Summer & Winter Tires vs. All-Weather Tires
Some swear by switching tires from summer to winter and vice versa, and some find that all-season tires are the better ones. But what are the advantages and disadvantages of each option?
All-weather tires, or all-season tires, are adapted to the mandatory standards of winter tires. This means that the tread depth corresponds to that of a winter tire. However, they are only permitted for winter use if they bear the snowflake symbol. A big advantage is the lower purchase cost, because only one set of tires needs to be bought. In addition, there is no need to change tires and no storage space is required for the set of tires that is not currently needed.
Disadvantage: On the other hand, the abrasion of the tires as well as the fuel consumption is higher with all-season tires. If you live in a region where it never or hardly snows and the climate tends to be milder, all-weather tires are sufficient. Likewise, tires are a good choice if you only drive a few kilometers a year. For frequent drivers, this type of tires is also the high wear, the longer braking distance, the adhesion and the volume to criticize. This is because rolling noise occurs with many all-weather tires, as these tires have a harder rubber compound. You should therefore replace the front tires with the rear ones after about 8,000 km, so the tires are evenly loaded.
Summer and winter tires
Since 2010 it is forbidden by law to drive with summer tires in winter: Winter tires, or tires that comply with Directive 92/23/EEC, must be used when "black ice, slippery snow, slush, ice or frost" prevails (§ 2 paragraph 3a StVO). In addition, winter tires must have a snowflake symbol.
The rubber compound of the tires makes the difference: summer tires are optimized for aquaplaning. They must be able to withstand intense heat and withstand high temperatures during acceleration and braking, so they are made of a harder rubber compound than winter tires. These are in fact much softer, because they must remain elastic at lower temperatures and even at sub-zero temperatures to guarantee braking and grip.
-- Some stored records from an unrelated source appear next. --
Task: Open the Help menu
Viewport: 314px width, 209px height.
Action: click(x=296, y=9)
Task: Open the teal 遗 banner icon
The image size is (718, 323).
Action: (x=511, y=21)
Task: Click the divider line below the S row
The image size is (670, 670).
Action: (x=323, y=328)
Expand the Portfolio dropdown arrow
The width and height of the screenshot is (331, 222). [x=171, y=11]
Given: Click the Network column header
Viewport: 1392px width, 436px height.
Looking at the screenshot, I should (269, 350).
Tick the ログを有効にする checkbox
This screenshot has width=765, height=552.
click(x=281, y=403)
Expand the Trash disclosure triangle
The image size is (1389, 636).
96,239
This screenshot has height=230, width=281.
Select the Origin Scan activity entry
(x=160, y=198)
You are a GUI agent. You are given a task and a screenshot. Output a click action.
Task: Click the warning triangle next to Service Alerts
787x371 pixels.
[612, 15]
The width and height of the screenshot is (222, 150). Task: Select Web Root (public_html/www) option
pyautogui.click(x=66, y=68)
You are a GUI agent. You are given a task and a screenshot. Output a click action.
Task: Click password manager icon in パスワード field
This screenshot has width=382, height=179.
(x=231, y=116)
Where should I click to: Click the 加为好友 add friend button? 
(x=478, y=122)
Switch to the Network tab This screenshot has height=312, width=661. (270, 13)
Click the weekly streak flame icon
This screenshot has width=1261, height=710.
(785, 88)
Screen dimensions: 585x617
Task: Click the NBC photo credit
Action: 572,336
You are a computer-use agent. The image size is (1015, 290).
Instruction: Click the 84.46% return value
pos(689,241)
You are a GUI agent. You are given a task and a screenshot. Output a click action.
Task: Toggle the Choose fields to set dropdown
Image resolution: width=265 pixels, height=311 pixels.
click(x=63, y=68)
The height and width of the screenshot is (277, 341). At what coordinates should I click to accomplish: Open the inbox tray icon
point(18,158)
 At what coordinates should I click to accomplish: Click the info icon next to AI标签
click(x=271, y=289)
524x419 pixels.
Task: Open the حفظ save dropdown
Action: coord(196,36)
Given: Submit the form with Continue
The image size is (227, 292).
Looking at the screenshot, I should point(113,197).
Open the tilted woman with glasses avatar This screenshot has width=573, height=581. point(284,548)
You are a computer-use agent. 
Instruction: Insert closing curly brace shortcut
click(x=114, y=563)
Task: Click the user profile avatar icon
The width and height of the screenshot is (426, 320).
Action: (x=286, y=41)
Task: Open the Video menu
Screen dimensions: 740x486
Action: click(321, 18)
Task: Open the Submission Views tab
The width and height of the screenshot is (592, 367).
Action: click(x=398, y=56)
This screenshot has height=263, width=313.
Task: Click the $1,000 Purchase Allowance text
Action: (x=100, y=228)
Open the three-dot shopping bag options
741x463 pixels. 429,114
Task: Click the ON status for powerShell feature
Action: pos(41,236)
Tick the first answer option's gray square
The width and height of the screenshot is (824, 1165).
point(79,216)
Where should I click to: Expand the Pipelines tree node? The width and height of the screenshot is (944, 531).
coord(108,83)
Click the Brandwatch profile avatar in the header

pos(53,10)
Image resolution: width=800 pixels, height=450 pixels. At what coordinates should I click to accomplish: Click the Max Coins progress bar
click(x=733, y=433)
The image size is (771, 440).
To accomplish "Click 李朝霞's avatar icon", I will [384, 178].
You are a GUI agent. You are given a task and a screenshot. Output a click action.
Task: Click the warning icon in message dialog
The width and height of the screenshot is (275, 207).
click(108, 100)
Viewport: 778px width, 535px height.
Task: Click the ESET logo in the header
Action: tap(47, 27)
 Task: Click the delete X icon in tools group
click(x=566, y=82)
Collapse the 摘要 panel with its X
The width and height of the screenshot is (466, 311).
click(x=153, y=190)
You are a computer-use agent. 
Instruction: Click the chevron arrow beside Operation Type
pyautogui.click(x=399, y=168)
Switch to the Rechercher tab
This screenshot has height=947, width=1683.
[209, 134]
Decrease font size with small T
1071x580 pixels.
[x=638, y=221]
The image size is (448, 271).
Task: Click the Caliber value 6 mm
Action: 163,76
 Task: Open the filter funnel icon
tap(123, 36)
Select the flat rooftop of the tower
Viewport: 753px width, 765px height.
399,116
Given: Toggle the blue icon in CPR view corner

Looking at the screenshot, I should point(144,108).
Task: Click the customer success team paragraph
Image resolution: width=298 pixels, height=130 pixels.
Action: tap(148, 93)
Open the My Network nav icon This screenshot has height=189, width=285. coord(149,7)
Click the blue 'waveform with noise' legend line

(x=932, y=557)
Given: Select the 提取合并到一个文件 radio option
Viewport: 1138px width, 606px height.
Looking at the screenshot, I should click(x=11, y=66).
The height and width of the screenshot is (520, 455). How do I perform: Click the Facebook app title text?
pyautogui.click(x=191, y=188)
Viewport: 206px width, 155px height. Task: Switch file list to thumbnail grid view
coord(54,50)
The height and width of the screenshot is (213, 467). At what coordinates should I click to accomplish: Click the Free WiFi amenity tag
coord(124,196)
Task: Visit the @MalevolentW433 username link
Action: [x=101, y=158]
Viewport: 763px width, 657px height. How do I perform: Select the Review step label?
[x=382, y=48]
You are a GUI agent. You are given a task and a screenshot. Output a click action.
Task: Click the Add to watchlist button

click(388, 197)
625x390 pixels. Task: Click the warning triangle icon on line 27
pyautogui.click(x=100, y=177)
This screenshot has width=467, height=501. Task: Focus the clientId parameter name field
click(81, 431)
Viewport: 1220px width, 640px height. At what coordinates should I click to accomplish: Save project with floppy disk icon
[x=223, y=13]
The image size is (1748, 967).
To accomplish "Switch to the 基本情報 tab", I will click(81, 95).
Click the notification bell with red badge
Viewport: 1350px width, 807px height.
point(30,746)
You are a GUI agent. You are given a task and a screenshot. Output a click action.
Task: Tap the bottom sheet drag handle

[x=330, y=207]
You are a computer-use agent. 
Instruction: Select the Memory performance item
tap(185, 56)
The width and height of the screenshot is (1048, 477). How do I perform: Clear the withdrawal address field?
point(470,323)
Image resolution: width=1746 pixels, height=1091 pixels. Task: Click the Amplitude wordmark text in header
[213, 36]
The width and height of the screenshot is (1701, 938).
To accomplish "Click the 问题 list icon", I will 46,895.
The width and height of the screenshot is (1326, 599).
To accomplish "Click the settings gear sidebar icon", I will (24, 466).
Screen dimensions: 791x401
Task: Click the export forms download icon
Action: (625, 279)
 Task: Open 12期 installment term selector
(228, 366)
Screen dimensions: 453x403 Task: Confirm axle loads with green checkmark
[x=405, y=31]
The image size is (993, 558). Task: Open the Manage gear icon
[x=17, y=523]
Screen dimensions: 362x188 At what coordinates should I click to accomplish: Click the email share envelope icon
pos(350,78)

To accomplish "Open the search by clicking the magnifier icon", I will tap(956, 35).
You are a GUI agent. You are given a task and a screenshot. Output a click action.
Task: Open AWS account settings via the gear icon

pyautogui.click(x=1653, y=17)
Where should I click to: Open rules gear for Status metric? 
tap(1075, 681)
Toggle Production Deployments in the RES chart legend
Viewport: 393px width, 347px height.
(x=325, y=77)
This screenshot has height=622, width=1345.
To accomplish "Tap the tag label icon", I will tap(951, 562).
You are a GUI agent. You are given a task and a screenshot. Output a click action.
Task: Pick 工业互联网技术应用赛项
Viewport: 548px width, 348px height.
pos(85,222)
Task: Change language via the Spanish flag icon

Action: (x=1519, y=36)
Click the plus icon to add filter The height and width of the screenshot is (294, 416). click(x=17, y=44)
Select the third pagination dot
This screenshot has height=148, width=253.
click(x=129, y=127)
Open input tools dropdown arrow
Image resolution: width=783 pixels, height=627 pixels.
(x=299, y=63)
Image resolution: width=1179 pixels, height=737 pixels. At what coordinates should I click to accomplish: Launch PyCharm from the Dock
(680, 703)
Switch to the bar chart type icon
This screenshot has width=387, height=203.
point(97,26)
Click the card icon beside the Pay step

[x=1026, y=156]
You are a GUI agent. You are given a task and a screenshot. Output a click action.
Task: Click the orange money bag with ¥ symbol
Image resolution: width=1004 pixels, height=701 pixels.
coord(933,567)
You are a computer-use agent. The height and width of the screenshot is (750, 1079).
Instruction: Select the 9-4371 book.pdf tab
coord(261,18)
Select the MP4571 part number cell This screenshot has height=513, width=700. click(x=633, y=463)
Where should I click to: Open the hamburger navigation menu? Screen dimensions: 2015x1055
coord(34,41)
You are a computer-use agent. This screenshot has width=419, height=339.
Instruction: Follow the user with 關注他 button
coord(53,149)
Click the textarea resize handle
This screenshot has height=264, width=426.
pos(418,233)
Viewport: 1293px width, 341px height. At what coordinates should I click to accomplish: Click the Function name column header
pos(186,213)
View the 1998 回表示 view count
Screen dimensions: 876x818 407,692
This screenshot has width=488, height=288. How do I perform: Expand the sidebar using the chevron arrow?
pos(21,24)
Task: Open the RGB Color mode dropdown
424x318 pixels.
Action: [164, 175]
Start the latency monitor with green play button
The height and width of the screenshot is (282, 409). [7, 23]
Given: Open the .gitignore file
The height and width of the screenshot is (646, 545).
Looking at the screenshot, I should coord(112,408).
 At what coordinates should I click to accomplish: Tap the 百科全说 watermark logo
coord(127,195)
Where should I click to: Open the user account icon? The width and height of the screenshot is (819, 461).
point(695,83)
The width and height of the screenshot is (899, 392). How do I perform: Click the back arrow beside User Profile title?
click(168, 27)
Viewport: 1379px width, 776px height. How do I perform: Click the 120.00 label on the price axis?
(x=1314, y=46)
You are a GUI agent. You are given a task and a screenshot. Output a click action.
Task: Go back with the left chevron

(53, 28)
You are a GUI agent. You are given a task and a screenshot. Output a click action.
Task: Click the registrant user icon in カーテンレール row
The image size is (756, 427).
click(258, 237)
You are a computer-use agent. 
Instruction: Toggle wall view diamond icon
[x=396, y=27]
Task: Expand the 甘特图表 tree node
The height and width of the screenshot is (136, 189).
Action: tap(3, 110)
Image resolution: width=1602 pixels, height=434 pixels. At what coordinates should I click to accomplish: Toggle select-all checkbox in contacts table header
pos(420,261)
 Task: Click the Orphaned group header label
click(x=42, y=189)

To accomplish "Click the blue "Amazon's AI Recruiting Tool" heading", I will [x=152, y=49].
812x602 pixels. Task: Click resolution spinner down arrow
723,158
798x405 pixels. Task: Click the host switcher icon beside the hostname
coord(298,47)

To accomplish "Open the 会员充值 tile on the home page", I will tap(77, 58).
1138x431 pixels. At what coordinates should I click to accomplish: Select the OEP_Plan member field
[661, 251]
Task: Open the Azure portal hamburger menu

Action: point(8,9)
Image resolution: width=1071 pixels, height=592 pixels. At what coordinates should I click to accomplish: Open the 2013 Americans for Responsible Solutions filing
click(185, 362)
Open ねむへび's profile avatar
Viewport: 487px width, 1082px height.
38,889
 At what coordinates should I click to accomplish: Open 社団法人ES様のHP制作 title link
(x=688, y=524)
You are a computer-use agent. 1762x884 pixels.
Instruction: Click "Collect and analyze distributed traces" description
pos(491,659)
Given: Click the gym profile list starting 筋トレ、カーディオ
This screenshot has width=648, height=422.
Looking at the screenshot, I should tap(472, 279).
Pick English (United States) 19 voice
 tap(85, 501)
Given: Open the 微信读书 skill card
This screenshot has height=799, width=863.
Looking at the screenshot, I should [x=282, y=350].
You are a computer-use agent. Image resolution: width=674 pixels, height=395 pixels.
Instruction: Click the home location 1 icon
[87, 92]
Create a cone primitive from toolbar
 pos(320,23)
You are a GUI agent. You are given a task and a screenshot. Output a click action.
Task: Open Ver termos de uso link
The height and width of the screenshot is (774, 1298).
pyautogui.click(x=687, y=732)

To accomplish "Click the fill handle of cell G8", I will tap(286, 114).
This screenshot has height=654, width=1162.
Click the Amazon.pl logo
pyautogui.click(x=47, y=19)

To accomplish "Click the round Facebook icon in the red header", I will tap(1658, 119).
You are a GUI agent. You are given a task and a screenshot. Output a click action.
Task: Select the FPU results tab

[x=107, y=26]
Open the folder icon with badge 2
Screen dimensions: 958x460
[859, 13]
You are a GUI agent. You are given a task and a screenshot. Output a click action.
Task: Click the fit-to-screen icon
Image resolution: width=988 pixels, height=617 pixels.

Further, the two variants differ in tread depth. Winter tires have a much deeper tread than summer tires. In addition, there is the grip that is necessary for the roads in ice and snow.
All-weather tires are becoming more and more optimized and better and better. And are quite sufficient for occasional trips. If you are on the road a lot with the car, the higher fuel consumption and abrasion of all-season tires pays off. The tires are better adapted to the season and if you are traveling in a region or like to go on skiing vacations, you should go for winter tires.